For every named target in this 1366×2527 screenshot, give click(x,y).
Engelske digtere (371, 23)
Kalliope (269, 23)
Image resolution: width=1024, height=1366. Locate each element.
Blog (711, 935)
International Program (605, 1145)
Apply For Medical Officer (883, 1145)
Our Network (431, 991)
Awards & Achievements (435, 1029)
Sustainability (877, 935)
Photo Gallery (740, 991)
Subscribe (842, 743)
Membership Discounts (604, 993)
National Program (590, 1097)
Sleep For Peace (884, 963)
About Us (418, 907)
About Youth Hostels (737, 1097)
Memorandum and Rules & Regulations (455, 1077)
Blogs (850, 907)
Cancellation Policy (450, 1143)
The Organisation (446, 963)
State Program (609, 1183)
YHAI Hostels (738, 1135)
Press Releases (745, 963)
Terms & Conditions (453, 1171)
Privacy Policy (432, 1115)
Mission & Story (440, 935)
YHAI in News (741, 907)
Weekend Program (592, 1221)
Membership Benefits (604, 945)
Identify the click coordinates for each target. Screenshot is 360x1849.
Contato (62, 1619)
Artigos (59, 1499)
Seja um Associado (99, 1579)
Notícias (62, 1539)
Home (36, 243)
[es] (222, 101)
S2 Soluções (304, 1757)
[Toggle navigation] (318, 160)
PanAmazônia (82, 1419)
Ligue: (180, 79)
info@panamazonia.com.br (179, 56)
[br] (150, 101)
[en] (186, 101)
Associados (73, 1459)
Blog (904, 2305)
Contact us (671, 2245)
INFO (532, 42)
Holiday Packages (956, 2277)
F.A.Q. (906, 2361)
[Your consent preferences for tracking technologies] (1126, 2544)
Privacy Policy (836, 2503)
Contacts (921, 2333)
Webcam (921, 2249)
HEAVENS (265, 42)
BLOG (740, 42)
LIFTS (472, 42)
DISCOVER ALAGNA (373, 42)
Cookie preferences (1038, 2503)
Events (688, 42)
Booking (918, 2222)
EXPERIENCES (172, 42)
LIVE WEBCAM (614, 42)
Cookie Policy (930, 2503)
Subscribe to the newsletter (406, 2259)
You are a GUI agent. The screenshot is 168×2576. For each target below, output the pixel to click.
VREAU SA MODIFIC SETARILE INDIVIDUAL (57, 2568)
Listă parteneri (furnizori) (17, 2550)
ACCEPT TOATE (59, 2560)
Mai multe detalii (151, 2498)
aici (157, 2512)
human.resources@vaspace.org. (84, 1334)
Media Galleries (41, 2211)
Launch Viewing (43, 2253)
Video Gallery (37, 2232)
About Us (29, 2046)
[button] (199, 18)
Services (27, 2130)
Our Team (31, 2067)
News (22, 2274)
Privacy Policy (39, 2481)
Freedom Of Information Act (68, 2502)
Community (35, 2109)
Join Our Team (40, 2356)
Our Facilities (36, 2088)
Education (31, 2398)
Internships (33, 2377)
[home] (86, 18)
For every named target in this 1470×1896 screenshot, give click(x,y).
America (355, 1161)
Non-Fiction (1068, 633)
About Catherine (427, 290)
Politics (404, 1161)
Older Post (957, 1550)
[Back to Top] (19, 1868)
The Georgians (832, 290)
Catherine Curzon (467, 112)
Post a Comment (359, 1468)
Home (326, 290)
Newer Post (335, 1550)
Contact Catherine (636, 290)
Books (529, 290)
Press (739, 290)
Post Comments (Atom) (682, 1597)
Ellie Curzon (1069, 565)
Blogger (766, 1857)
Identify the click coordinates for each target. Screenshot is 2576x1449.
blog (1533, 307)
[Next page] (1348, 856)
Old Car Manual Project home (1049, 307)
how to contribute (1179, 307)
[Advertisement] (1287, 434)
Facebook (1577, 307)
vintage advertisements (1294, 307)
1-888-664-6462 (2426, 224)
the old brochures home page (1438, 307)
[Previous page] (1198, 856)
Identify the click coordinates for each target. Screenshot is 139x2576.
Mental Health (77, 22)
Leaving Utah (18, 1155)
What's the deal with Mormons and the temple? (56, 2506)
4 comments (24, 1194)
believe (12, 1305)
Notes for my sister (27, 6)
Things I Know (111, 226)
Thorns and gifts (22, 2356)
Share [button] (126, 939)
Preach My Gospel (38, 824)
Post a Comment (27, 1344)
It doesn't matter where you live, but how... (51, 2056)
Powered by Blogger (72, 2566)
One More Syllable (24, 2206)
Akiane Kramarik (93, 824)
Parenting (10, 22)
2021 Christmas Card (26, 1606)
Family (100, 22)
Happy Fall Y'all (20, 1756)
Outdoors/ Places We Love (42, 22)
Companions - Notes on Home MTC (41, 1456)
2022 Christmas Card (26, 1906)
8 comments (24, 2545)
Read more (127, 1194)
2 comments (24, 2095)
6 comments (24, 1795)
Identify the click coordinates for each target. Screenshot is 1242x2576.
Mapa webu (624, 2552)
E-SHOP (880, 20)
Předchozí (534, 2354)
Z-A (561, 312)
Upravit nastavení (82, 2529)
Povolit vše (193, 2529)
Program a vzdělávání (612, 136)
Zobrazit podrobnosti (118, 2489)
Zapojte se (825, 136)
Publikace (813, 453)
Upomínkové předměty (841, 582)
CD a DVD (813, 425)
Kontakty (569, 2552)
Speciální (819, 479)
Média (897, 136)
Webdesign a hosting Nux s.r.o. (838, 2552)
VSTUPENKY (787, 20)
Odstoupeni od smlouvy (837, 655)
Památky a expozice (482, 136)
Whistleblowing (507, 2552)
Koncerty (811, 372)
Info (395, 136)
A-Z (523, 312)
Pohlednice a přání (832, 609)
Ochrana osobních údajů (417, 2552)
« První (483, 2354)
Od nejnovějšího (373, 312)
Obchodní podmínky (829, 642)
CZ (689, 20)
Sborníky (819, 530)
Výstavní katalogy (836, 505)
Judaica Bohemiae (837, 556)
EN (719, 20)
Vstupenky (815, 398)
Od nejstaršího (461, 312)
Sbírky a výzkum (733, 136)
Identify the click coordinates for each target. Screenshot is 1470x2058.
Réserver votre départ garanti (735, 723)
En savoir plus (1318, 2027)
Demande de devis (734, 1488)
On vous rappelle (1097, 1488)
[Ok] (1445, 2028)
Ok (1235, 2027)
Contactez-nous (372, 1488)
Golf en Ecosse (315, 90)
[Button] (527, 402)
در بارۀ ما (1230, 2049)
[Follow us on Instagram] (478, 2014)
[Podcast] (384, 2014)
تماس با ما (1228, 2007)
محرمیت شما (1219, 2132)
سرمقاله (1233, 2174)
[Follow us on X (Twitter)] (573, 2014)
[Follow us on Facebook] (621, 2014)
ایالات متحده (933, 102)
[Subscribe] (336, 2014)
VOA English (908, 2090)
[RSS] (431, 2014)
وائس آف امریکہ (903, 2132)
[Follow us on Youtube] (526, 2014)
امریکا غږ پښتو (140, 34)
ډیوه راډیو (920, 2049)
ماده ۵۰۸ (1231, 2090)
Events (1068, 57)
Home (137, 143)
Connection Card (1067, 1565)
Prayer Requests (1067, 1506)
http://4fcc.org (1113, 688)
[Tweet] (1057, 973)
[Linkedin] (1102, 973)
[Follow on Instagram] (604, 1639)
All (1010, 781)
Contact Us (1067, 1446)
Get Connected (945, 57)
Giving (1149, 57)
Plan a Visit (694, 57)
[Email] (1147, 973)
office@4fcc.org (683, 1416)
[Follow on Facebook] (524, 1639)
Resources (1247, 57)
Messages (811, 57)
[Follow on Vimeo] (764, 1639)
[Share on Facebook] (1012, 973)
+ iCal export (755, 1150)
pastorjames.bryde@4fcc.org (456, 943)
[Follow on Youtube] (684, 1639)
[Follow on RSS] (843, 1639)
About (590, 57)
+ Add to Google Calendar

> **TASK TO COMPLETE**
Reproduce the listing word for word from its first line up to and including the line with "Blogs (850, 907)". Give no other lines.

> **EXERCISE ANSWER**
For every named target in this 1366×2527 screenshot, give click(x,y).
Engelske digtere (371, 23)
Kalliope (269, 23)
Image resolution: width=1024, height=1366. Locate each element.
Blog (711, 935)
International Program (605, 1145)
Apply For Medical Officer (883, 1145)
Our Network (431, 991)
Awards & Achievements (435, 1029)
Sustainability (877, 935)
Photo Gallery (740, 991)
Subscribe (842, 743)
Membership Discounts (604, 993)
National Program (590, 1097)
Sleep For Peace (884, 963)
About Us (418, 907)
About Youth Hostels (737, 1097)
Memorandum and Rules & Regulations (455, 1077)
Blogs (850, 907)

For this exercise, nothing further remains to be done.